* [Exercise] Please select each line below that contains the word "dropdown" and copy those lines out.

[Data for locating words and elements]

• • • • •

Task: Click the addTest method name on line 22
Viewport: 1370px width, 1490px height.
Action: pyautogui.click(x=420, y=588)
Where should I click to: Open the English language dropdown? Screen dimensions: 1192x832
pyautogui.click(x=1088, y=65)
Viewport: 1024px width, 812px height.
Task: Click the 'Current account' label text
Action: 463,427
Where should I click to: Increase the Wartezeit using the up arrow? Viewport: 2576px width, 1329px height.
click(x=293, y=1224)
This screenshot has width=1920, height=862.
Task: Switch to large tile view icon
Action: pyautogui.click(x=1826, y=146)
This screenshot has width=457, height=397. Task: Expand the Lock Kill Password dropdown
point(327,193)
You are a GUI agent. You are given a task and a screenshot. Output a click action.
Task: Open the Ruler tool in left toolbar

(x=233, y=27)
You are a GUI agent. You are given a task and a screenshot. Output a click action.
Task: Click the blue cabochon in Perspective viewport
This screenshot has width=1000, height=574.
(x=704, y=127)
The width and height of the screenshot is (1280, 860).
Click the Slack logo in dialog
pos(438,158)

• • • • •

* [The answer]
Where should I click to: Open the English language dropdown? Screen dimensions: 1192x832
This screenshot has width=457, height=397. Task: Expand the Lock Kill Password dropdown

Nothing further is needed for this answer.